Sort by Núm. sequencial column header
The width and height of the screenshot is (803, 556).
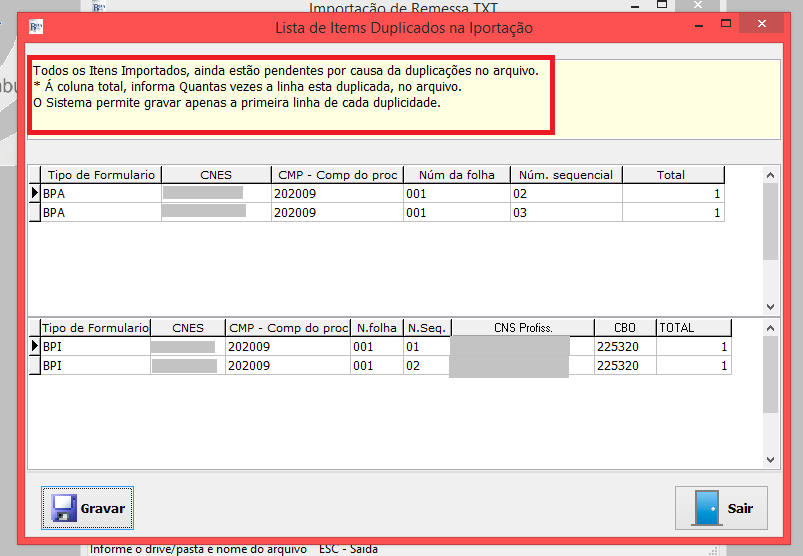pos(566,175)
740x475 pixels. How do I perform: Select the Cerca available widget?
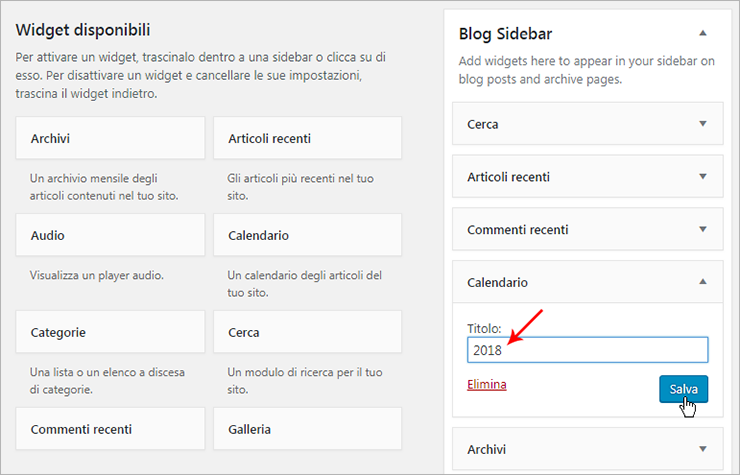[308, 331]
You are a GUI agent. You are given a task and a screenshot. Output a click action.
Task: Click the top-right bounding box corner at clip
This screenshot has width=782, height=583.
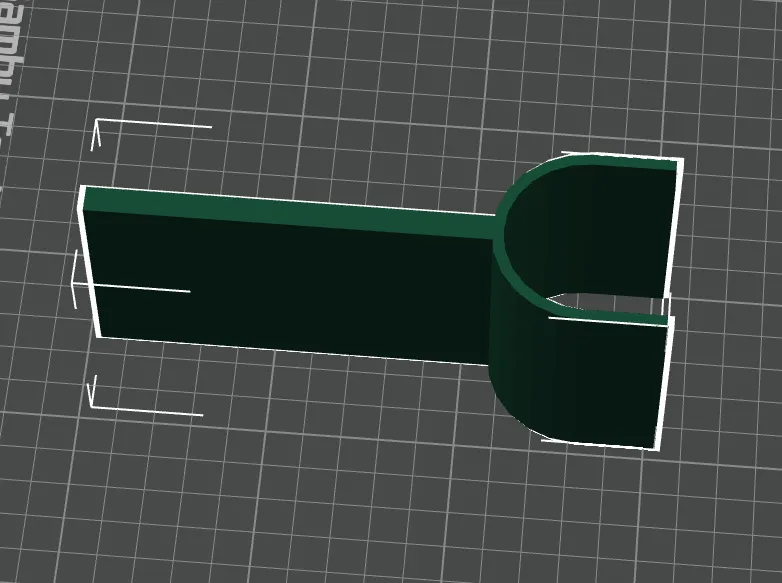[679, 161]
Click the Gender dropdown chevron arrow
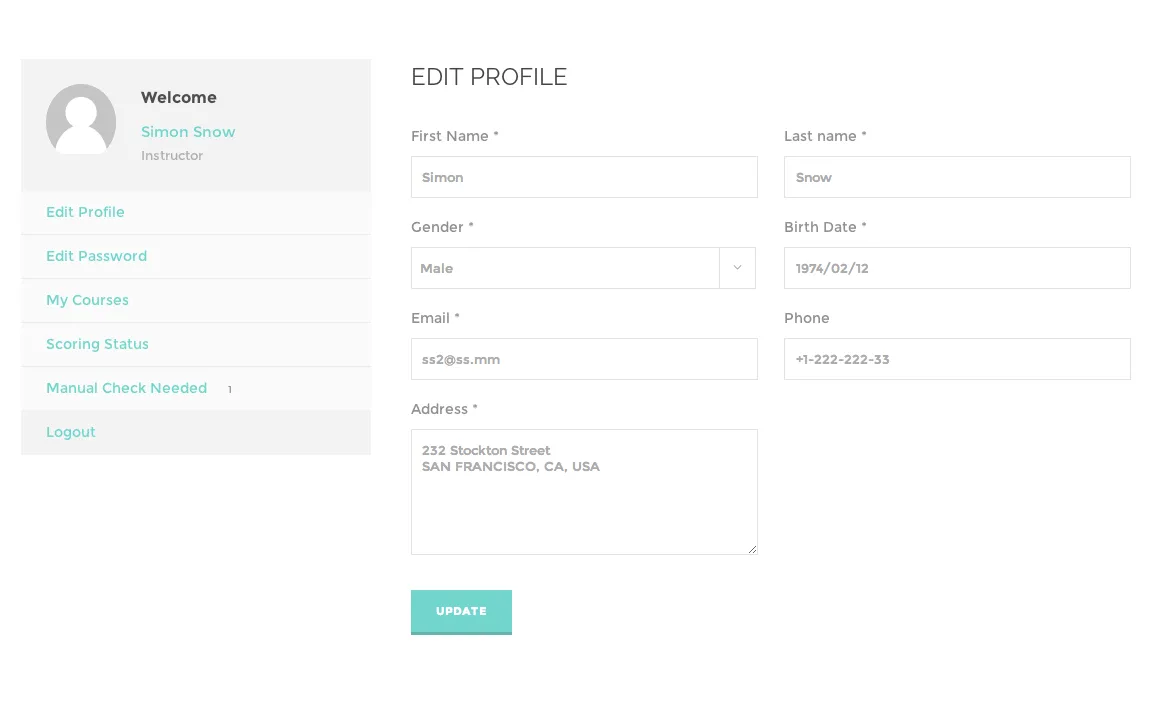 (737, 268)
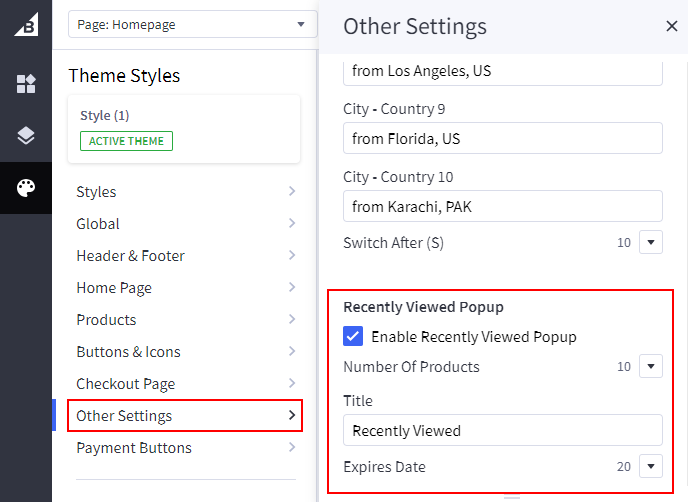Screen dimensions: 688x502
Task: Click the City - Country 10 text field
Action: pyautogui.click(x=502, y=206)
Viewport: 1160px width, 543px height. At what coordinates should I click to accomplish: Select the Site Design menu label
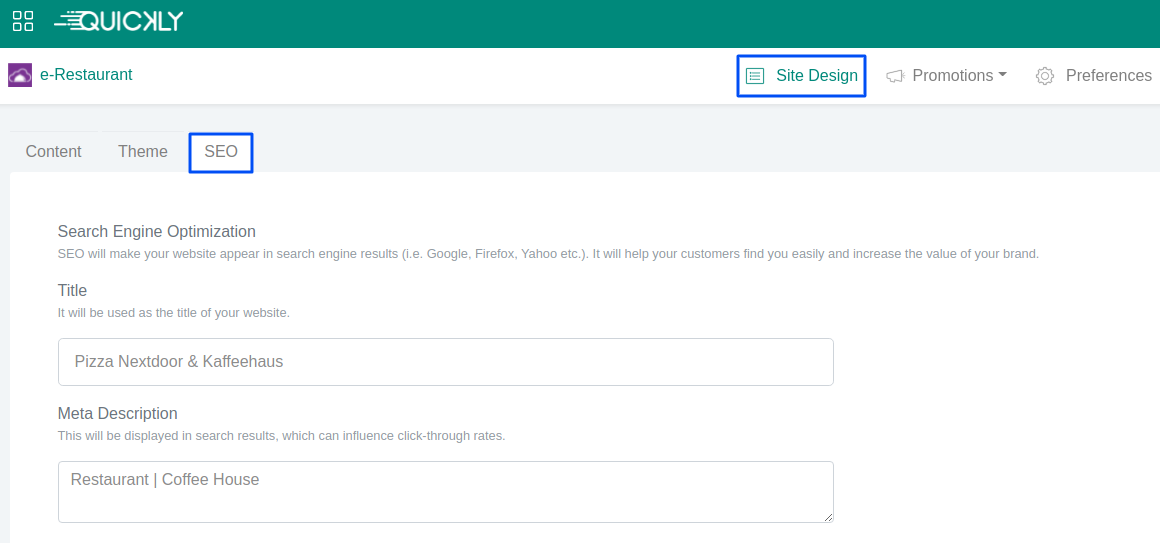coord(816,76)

---

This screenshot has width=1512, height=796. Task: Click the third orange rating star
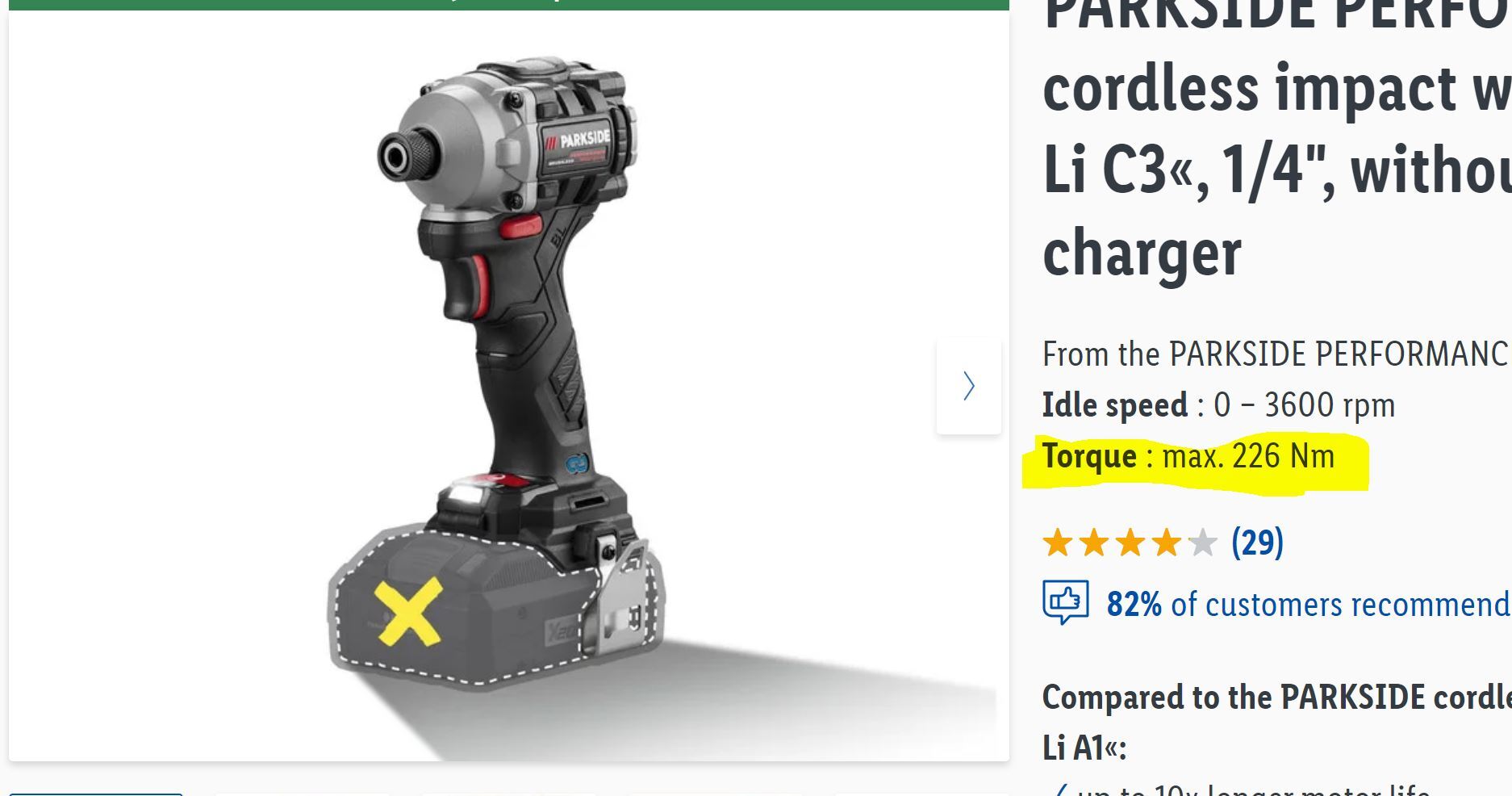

▶ **WORK TO COMPLETE**
Print nothing but the lines above starting with the line that contains "Sort by Núm. sequencial column header" and going on through the line that contains "You are a GUI". Leave out the pictures.

▶ **COMPLETED TASK**
Sort by Núm. sequencial column header
The width and height of the screenshot is (803, 556).
pos(566,175)
740x475 pixels. How do I perform: Select the Cerca available widget?
[308, 331]
You are a GUI agent. You are given a task and a screenshot. Output a click action.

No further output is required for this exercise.